Yelp/mrjob

don't list steps when pooling

Closed this issue · 1 comments

The pooling code uses API calls rather inefficiently. To find a cluster to join we:

  • use ListClusters to find all clusters in the WAITING state (in _usable_clusters())
  • for each of these clusters, call DescribeCluster (also in _usable_clusters(), see _check_cluster_state() for the comparison)
  • list all the cluster's steps (in _check_cluster_state())
  • for each cluster that passes this step, get all its instance groups/fleets (in _compare_cluster_setup())

There are several reasons we check a cluster's steps, and it turns out they're all outdated. First, we don't want to exceed the limit of 256 steps per cluster, but that only applies to clusters running AMIs prior to 3.1.1 (and 2.x clusters prior to 2.4.8). We could get around this by simply preventing the user from using pooling with such outdated AMIs.

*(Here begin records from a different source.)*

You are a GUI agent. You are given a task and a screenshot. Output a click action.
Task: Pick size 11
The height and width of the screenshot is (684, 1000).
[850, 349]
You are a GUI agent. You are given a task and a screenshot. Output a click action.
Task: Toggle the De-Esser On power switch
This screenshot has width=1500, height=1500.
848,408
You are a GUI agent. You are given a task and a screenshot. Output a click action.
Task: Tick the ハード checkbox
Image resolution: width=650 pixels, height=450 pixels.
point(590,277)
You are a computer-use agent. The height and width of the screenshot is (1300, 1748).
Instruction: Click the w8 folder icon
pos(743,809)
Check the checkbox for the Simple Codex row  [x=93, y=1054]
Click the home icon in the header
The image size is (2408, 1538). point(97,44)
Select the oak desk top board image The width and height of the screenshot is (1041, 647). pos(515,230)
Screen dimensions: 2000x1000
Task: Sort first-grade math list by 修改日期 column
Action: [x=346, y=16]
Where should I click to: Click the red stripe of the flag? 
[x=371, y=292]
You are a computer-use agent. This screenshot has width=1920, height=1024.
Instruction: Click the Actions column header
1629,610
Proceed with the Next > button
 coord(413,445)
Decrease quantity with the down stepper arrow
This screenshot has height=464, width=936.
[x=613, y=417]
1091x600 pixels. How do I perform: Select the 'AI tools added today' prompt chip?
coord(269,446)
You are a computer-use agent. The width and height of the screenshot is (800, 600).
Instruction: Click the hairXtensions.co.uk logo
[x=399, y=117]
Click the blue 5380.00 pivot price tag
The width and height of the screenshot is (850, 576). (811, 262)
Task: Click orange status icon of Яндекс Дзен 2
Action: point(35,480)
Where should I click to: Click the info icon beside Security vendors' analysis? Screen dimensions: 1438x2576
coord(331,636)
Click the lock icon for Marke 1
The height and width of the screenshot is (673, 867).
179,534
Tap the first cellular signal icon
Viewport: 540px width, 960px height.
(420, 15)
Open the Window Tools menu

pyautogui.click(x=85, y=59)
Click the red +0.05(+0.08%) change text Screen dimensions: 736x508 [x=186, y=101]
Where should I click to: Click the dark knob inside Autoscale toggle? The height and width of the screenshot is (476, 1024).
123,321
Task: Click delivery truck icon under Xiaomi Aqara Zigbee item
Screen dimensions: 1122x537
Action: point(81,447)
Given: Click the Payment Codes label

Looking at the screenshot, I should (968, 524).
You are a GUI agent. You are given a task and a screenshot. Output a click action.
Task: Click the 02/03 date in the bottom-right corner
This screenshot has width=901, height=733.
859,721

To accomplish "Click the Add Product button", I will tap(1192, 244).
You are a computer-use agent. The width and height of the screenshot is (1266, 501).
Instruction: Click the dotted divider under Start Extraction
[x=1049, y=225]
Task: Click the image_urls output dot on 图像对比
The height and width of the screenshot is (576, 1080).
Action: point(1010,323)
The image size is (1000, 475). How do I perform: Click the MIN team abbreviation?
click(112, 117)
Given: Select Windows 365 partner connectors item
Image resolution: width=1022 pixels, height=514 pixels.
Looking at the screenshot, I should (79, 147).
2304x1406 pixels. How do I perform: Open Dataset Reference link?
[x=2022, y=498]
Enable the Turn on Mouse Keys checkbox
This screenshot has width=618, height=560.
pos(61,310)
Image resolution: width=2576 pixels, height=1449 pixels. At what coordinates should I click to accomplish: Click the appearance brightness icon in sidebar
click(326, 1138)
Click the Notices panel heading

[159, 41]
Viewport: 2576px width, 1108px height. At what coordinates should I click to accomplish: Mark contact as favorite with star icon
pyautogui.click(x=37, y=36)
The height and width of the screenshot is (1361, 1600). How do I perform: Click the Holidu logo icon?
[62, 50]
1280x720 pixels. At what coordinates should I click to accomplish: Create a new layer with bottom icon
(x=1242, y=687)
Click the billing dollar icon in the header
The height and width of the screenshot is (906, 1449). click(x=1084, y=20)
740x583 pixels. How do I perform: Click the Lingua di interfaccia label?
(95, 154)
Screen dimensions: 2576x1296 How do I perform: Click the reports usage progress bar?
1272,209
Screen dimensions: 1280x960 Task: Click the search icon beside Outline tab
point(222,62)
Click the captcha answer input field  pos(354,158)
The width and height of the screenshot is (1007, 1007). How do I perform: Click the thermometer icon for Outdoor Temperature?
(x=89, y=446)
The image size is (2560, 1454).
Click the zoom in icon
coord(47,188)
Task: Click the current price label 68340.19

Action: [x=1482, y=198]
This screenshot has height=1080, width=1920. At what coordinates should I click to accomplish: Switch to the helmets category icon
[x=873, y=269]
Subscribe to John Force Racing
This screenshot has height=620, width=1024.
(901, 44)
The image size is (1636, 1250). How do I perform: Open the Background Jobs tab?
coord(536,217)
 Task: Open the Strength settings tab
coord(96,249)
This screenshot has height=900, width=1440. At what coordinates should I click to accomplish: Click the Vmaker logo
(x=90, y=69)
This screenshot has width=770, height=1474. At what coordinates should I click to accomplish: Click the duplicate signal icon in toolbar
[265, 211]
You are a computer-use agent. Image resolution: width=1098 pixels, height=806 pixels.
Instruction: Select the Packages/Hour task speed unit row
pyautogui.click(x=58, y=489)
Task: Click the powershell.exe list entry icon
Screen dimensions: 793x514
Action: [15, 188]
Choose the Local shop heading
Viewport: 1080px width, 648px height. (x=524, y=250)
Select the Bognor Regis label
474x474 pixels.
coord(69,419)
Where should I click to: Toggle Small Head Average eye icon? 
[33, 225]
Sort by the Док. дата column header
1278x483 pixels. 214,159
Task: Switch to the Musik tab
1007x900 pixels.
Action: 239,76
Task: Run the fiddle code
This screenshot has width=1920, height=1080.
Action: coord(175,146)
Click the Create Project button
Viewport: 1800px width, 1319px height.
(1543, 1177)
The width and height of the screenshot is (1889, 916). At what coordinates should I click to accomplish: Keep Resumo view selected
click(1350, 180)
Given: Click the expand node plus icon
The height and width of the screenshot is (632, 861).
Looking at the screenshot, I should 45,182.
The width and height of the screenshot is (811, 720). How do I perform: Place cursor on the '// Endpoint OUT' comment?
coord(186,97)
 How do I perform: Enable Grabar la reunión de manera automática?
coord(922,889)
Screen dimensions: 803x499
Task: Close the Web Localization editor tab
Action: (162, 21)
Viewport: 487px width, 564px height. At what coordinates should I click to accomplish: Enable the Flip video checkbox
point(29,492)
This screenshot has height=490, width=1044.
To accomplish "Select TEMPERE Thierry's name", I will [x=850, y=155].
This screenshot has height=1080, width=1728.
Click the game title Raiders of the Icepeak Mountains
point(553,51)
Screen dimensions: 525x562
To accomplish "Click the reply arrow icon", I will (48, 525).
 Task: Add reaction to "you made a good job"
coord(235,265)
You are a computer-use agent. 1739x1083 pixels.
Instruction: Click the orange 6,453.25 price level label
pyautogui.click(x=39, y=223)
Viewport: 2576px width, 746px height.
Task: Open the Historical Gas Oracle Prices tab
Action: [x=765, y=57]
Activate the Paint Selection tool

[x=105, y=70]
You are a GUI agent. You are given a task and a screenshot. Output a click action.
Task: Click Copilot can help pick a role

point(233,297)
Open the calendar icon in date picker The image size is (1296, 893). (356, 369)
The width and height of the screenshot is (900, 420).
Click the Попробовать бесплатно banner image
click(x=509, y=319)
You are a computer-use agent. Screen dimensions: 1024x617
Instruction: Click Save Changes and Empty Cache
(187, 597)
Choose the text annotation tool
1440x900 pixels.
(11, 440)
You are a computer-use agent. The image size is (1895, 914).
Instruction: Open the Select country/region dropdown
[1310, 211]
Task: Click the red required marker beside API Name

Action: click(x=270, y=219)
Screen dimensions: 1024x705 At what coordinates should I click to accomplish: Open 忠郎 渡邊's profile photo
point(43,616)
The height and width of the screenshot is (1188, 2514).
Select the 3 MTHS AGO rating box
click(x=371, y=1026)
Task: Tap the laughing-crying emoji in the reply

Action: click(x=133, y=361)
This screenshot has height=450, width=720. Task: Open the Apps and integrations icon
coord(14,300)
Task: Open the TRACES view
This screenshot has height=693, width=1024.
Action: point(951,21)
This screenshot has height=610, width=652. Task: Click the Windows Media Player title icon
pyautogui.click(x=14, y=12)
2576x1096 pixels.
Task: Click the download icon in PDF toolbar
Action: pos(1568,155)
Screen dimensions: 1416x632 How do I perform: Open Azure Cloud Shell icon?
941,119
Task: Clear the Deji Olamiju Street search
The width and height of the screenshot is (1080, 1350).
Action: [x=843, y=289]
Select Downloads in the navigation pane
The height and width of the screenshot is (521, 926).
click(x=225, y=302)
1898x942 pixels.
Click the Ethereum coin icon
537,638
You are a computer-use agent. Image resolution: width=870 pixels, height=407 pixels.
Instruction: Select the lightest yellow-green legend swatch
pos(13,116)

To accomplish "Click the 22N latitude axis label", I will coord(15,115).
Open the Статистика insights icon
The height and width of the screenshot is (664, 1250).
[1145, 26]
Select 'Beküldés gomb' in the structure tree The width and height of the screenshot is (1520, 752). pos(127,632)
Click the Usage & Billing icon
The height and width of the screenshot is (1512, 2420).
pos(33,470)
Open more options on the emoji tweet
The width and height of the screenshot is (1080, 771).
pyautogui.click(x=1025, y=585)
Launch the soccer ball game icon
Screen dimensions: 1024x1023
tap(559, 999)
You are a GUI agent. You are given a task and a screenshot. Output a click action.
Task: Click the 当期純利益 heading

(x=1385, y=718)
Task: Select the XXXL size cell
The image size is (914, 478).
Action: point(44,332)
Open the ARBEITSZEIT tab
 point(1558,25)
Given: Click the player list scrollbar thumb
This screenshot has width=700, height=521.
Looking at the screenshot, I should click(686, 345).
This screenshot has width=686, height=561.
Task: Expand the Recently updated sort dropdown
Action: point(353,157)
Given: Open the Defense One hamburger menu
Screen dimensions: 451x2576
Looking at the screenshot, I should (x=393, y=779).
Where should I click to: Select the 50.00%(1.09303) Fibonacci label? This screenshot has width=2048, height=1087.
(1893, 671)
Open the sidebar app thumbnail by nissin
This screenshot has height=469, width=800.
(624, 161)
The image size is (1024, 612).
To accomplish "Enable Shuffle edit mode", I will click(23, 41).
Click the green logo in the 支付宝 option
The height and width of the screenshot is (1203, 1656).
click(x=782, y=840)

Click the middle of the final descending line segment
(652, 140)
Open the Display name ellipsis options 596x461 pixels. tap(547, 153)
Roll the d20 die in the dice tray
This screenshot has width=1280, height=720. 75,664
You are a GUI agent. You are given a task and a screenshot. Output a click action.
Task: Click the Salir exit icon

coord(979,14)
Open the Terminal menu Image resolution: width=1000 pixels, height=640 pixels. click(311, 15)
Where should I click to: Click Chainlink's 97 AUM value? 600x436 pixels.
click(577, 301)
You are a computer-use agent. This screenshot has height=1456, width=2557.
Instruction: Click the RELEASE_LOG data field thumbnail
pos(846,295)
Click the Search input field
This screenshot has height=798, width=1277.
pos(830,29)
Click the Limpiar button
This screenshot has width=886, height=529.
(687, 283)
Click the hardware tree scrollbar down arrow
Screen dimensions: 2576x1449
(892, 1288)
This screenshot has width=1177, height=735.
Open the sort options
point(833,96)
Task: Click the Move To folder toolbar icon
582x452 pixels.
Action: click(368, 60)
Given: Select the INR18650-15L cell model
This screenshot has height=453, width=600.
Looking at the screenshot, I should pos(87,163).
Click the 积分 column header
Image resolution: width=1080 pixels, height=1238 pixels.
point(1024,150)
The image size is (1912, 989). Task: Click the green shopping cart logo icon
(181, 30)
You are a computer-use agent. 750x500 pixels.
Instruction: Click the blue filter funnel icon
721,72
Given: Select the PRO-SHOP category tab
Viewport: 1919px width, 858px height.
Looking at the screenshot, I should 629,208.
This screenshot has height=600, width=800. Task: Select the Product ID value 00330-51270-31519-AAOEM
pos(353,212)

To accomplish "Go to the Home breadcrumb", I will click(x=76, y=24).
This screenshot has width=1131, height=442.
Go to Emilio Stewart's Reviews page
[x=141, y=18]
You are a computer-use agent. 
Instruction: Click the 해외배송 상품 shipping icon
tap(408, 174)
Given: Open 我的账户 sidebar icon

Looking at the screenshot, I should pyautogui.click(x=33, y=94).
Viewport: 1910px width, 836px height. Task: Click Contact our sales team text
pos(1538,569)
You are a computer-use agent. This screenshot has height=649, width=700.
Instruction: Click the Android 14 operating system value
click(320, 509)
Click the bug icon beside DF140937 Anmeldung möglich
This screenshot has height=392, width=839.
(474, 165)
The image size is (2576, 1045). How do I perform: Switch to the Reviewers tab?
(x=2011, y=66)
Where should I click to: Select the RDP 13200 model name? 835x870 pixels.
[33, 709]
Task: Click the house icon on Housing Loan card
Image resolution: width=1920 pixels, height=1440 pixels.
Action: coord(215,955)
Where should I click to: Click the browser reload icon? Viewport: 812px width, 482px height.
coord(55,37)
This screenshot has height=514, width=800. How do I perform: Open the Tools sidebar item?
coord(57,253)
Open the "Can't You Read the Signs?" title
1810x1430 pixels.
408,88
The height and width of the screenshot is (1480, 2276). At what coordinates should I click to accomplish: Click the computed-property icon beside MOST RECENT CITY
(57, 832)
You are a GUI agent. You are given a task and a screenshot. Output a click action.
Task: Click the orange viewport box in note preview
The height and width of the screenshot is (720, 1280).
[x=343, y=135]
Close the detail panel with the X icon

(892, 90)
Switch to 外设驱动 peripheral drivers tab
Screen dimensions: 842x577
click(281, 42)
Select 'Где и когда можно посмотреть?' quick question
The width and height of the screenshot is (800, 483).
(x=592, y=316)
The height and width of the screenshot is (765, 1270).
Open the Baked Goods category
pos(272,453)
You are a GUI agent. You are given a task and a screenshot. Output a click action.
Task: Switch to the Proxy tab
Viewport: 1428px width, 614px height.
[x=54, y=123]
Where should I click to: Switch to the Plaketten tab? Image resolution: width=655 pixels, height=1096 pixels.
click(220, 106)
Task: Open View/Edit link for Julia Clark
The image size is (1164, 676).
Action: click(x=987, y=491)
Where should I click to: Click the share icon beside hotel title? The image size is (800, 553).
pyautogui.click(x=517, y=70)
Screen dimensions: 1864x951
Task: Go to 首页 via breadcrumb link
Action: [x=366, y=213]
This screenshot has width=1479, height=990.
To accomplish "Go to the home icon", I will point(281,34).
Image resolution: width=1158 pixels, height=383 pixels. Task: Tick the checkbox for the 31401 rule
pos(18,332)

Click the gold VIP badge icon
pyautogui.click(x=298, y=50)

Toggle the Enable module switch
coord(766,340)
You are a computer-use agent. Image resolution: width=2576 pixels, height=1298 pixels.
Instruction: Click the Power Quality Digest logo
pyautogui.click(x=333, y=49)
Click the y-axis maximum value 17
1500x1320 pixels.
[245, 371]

Second, there is some defensive code (in _check_cluster_state()) that worried about clusters having steps but failing to run them. This was always a somewhat mysterious issue, but it's several years old, and we can assume it's been fixed.

Finally, we want to know which step number the cluster is on because we included that in the S3 URI we use to "lock" the cluster. The reason for this is obscure, and goes back to the original locking code. Maybe the idea was to make locks self-expire once a step was added? In any case, there are many other ways to implement lock expiry, and they don't require knowledge of the step number.

Yep, the goal was to make locks "expire" when steps are added. So before we eliminate step num from locking, we need to have a mechanism for releasing cluster locks; see #2162.